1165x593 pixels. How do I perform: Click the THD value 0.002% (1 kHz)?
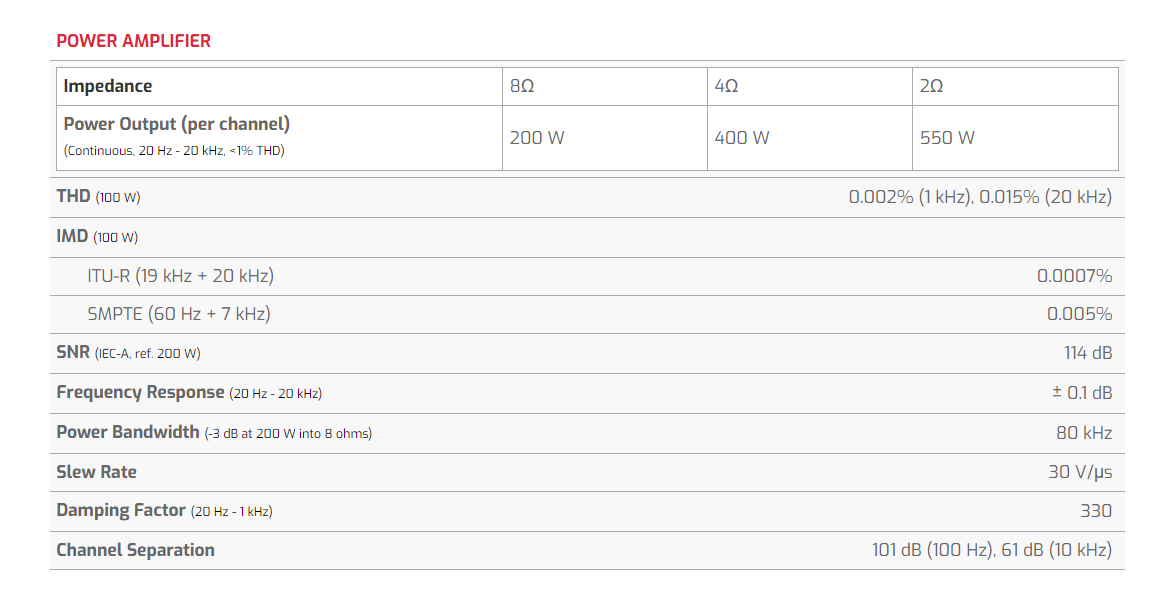pyautogui.click(x=909, y=197)
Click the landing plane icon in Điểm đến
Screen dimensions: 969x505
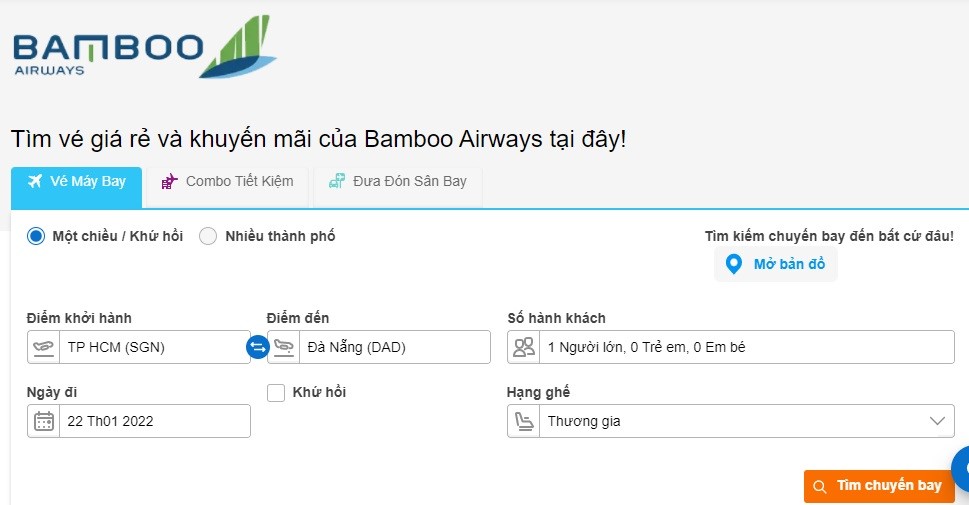285,348
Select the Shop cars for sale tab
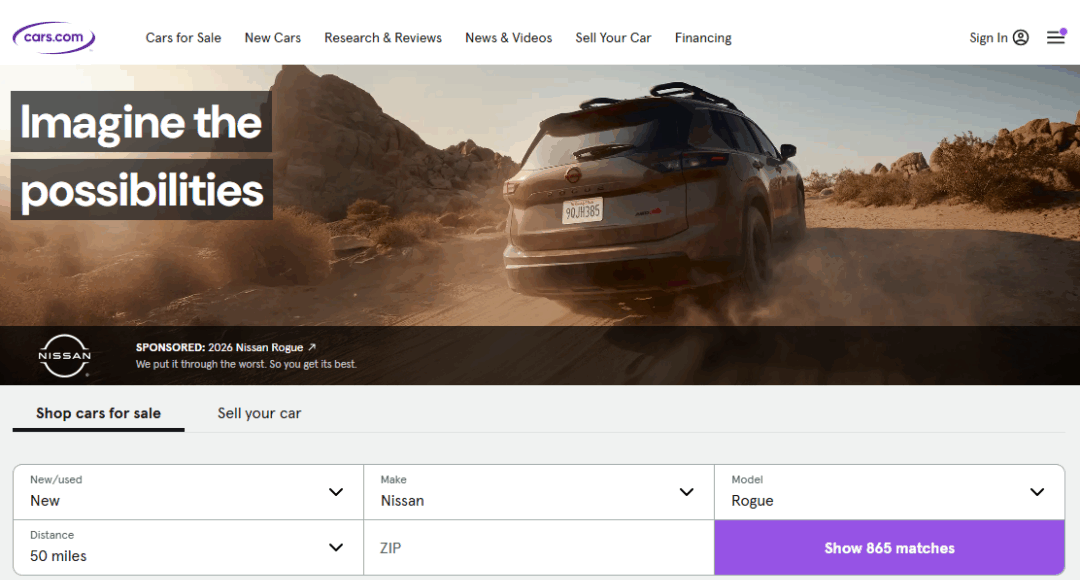Screen dimensions: 1080x580 point(98,413)
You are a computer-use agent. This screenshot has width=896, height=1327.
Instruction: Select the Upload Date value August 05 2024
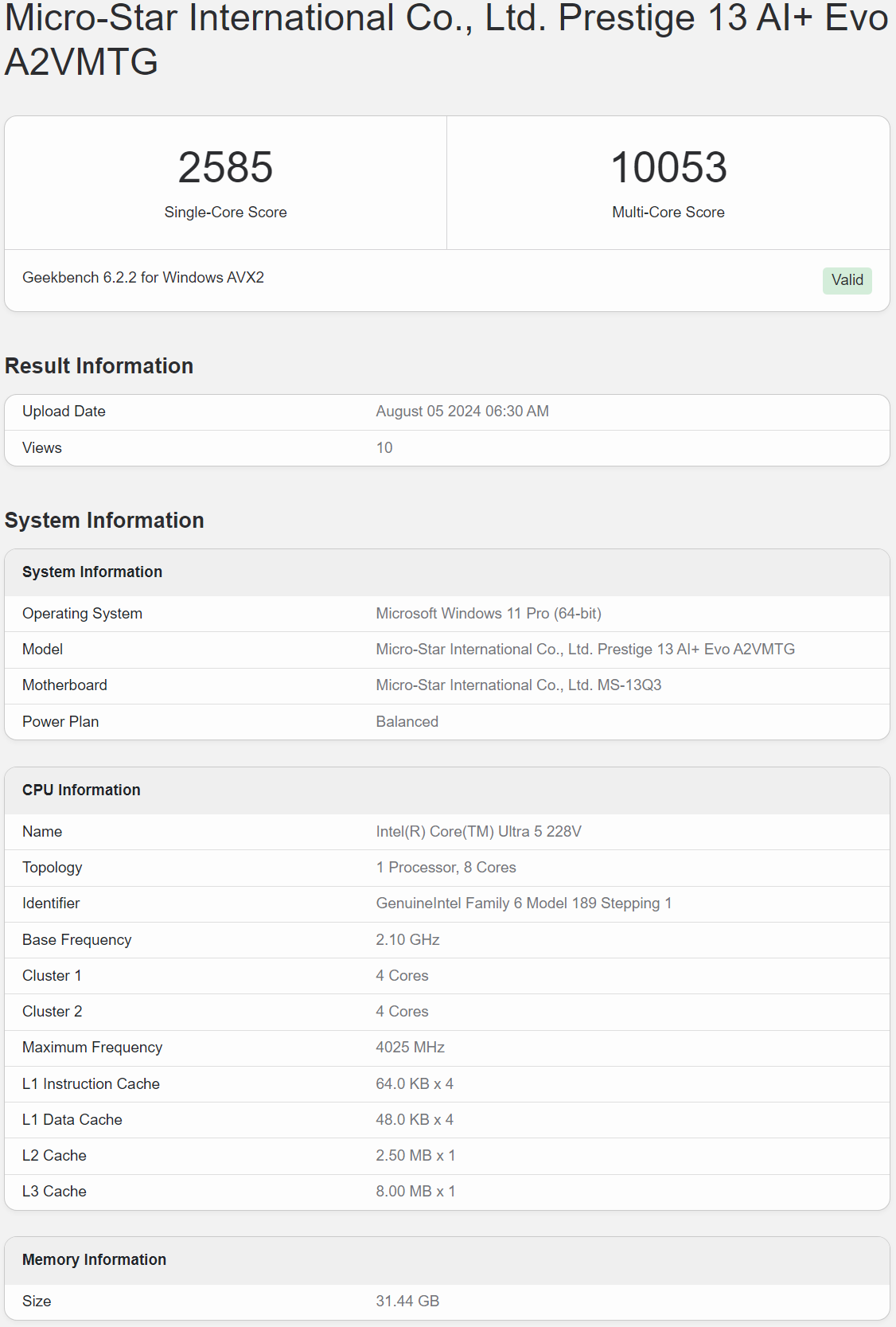(462, 412)
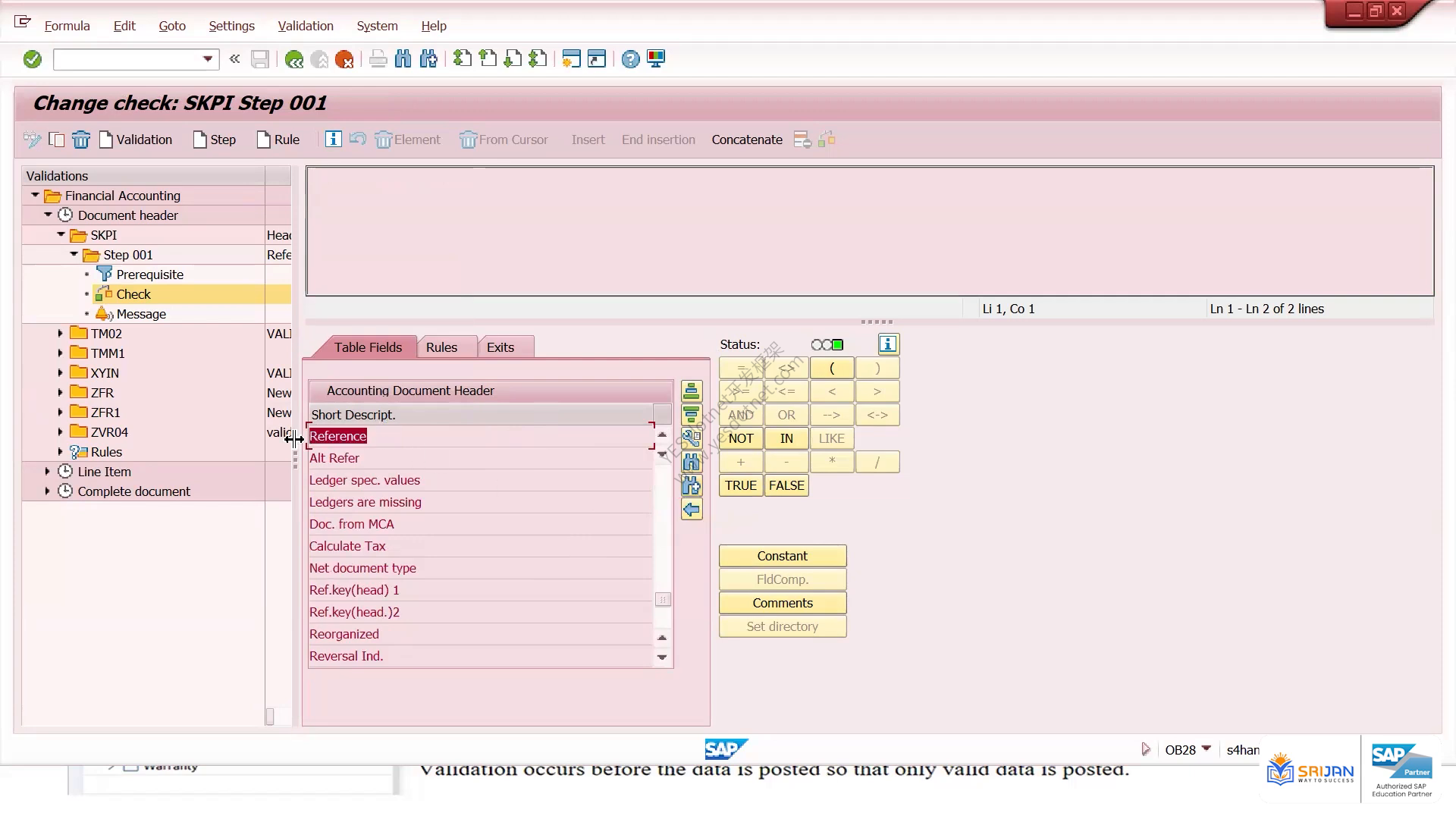1456x819 pixels.
Task: Open the Validation menu
Action: [x=306, y=26]
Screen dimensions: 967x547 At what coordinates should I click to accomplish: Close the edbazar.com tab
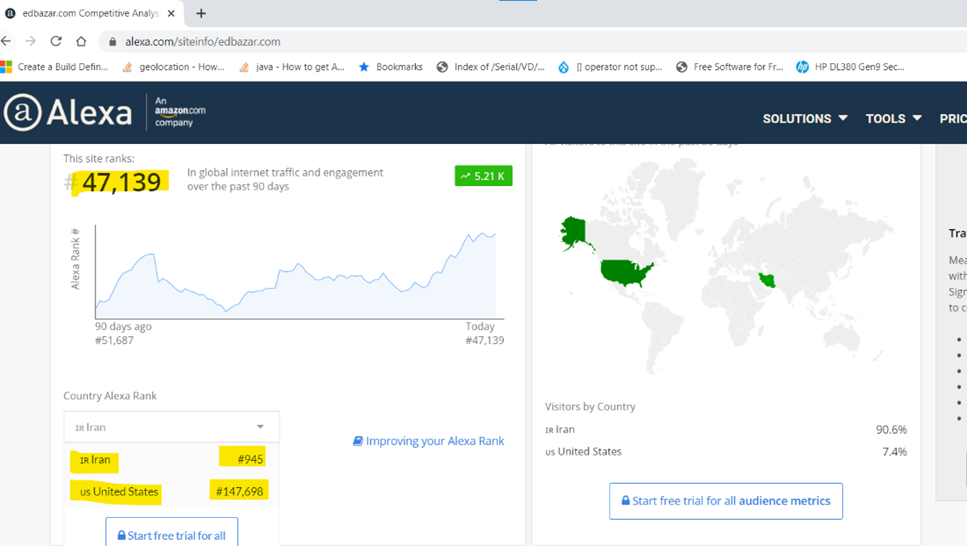pos(171,14)
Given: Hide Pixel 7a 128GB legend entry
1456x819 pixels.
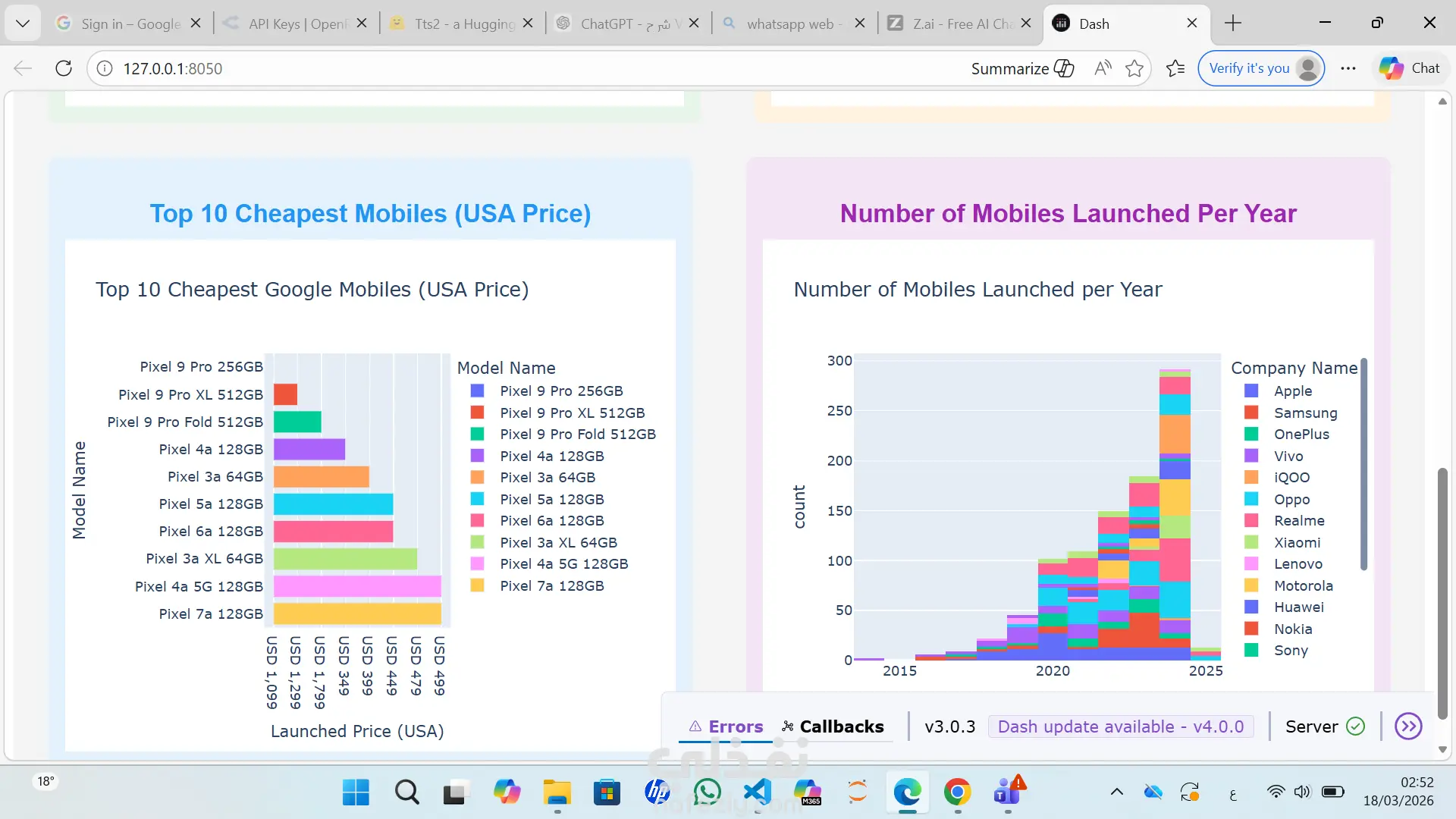Looking at the screenshot, I should pos(551,586).
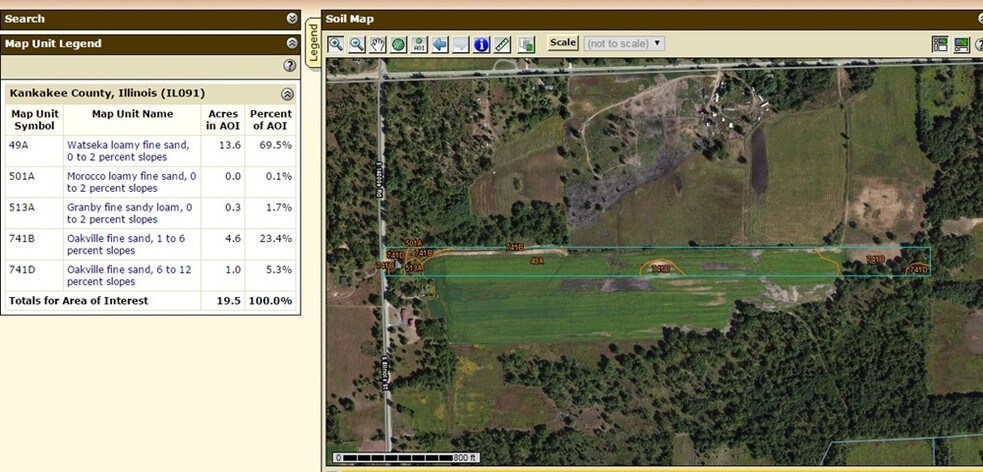This screenshot has width=983, height=472.
Task: Click the Scale button label
Action: point(563,43)
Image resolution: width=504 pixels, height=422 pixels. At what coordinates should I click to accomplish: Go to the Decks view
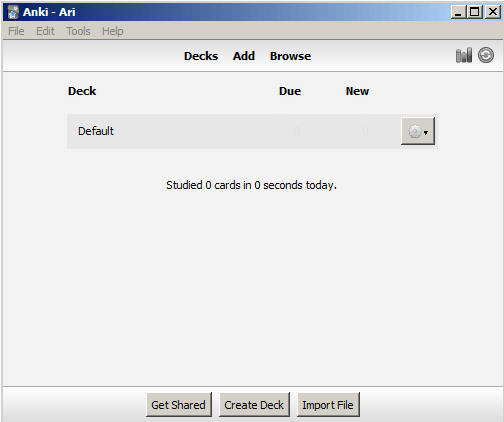click(201, 56)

______________________________

Reproduce the material above verbatim, line by line, from start to finish. Leave the pictures out.

1165x593 pixels. How do I perform: Click the THD value 0.002% (1 kHz)?
pyautogui.click(x=909, y=197)
Click the landing plane icon in Điểm đến
Screen dimensions: 969x505
285,348
Select the Shop cars for sale tab
Screen dimensions: 1080x580 point(98,413)
You are a computer-use agent. This screenshot has width=896, height=1327.
Instruction: Select the Upload Date value August 05 2024
(462, 412)
1456x819 pixels.
Task: Open the Validation menu
Action: [x=306, y=26]
Screen dimensions: 967x547 At what coordinates should I click to accomplish: Close the edbazar.com tab
pos(171,14)
Given: Hide Pixel 7a 128GB legend entry
1456x819 pixels.
Looking at the screenshot, I should pos(551,586).
This screenshot has width=983, height=472.
Task: Click the Scale button label
Action: point(563,43)
Image resolution: width=504 pixels, height=422 pixels. At what coordinates should I click to accomplish: Go to the Decks view
click(201, 56)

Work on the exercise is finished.